You come to church. You
sing the songs, bow during the prayers, eat the Lord’s supper, and
try to listen to the sermon. But
your life is characterized by powerlessness and spiritual emptiness.
Please
do not be satisfied with a religious life that looks like that.
Please take on a purpose like the one that Paul expresses in
the two verses read before this sermon began:
I
want to know Christ and the power of his resurrection and the sharing
of his sufferings by becoming like him in his death, if somehow I may
attain the resurrection from the dead.
With
these words, Paul makes clear that knowing Christ is not some static
attribute received in full with nowhere left to go.
When Paul lists “the sharing of his sufferings” as an
aspect of knowing Christ, he is making clear that the kind of knowing
that he is talking about is an experiential knowledge in this
life. Paul wants “to know Christ” in the sense of having the
same kind of faithfulness that lived so brightly in Jesus. And Paul knows that to have that kind of faithfulness he must
“know . . . the power of [Christ’s] resurrection.” It is Christ’s resurrection power that empowers the believer and transforms
that believer into the image of Christ.
And, Paul makes clear, it is this kind of knowing that carries
the believer all the way to “the resurrection from the dead” and
the glorious return of Christ Jesus the Lord.
Scholars
are agreed that the little phrase, “if somehow,” does not
“introduce an element of doubt” as if Paul were unsure that
knowing Christ would, in fact, ready a believer for the resurrection.

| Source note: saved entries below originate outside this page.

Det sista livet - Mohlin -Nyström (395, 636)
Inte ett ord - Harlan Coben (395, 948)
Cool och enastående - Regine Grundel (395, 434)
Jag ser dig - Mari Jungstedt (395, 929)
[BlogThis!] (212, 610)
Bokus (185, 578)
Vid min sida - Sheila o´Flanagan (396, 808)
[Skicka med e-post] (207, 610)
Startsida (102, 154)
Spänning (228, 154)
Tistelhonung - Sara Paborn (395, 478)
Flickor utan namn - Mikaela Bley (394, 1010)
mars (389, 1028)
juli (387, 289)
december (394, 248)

As one scholar explains it:
The
phrase is intended, rather, to remind the Philippians that Christians
have not yet arrived at their final destination.
Christ’s resurrection has already occurred, but their own
lies in the future, and it is necessary to go on “being conformed”
to Christ’s obedience and death if they are to attain the
resurrection.
Paul
was confident that knowing Christ ended in that “knower” being
raised from the dead. Paul’s
words here are to keep his readers focused upon that knowing.
So,
let’s some consider some questions:
How do we want our lives with God to be characterized?
Do we want to jump through hoops for God?
Do we think God needs to be entertained or impressed?
Do we want to try to climb up some moral ladder to God?
Do we really think we can ever live a life that attains to the
perfection of holy God?
I
hope that we all long to be in a relationship of knowing
God and knowing Christ––a relationship that flows forth in trust, faith,
and a transformation generated by God’s
power and God’s love and
not by our efforts at moral or spiritual progress.
Get out of the “Check It Off” mentality. Live in love with your holy God!
If
we can assist in anyway your calling to walk with the Lord, please
come to the front now as we stand and sing!